- Associated Press - Saturday, July 30, 2016

ELKHART, Ind. (AP) - When Jaime Borkholder arrived at the Starfish Project jewelry party, she wasn’t sure she would buy anything.

She was friends with people who had worn the jewelry and had seen a catalog, but she didn’t know much more.

About 20 other women joined her at the party - similar to those of Pampered Chef and Tupperware - at the home of Rebecca Rohrer in Elkhart. As they waited for everyone to arrive, they chatted about their day and flipped through catalogs, admiring silver cuff bracelets, a red coral necklace and the company’s popular moonstone earrings.

The majority of the women had never attended a Starfish party. So they quieted down when Sarah Schlegel, the Starfish representative and Rohrer’s daughter, began to talk.

Unlike typical home parties, there was no demonstration of the product. Instead, Schlegel played a four-minute video about the mission of the jewelry company based in Asia.



In it, several young women shared their stories, their faces hidden except for their eyes.

“When I arrived, I thought it was a legitimate hair salon,” one girl said. “But it wasn’t.”

The women in Rohrer’s living room were silent, eyes glued to the screen.
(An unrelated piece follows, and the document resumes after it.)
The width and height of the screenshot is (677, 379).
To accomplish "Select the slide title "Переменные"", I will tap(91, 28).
Schlegel read the English subtitles for those who couldn’t see them.

“When I saw the men, my whole body started shaking,” another girl said in the video. “I was petrified and my heart was racing.”
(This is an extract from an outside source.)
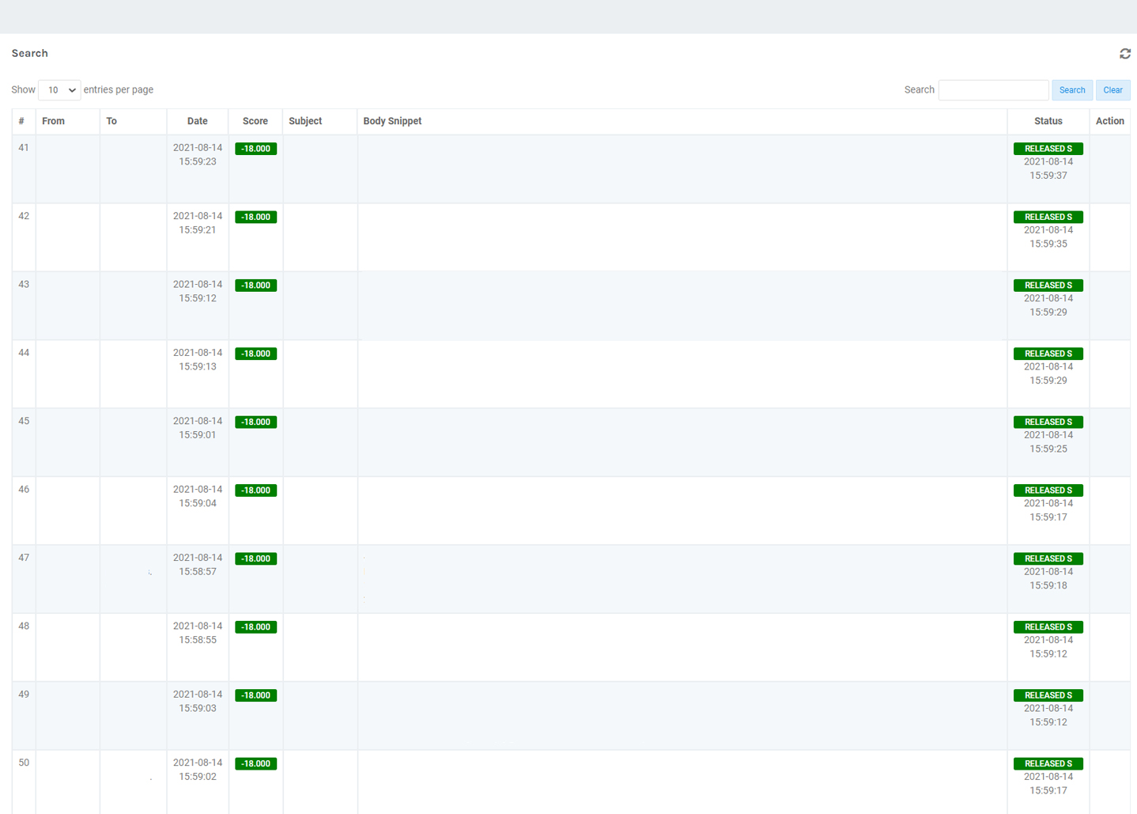Click RELEASED S badge in row 47
This screenshot has width=1137, height=814.
click(1048, 558)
But that was only how the stories began.

The girls went on to speak of hope - of how Starfish Project rescued them from sex trafficking and provided them with safe shelter, jobs and business training. They talked about how they now have a future.

“My dream is to learn and grow here,” a girl said. “And then go help other girls.”

Several of the women watching the video wiped their eyes.

Borkholder, who had been leaning forward during the video, sat back and listened as other women discussed their various experiences with the project, which has roots in northern Indiana, and its jewelry.

___

At night, the neon lights alert people to the massage parlors in the red light district of the big Asian city.

Jenny McGee, an Elkhart native, walked past the shops sometimes, but she was unaware of the plight of the women inside.

That changed the day a friend asked for her help.

It was 2006, and McGee and her husband, Doug, both graduates of Bethel College in Mishawaka, had been living in Asia for about four years. Since they spoke the language and understood the culture, her friend wondered if McGee could find her a translator so she could reach out to workers in the brothels.

McGee volunteered to translate, but she wasn’t prepared for the stories the women shared.

“None of them wanted to be there,” McGee said. “And, I say women, but some of them are girls. Some are 16 or 17 years old.”

She learned that many of the women had traveled 30 to 40 hours by train from poor country villages to the big city for jobs to help support their families. They didn’t know anyone in the city and had very little education.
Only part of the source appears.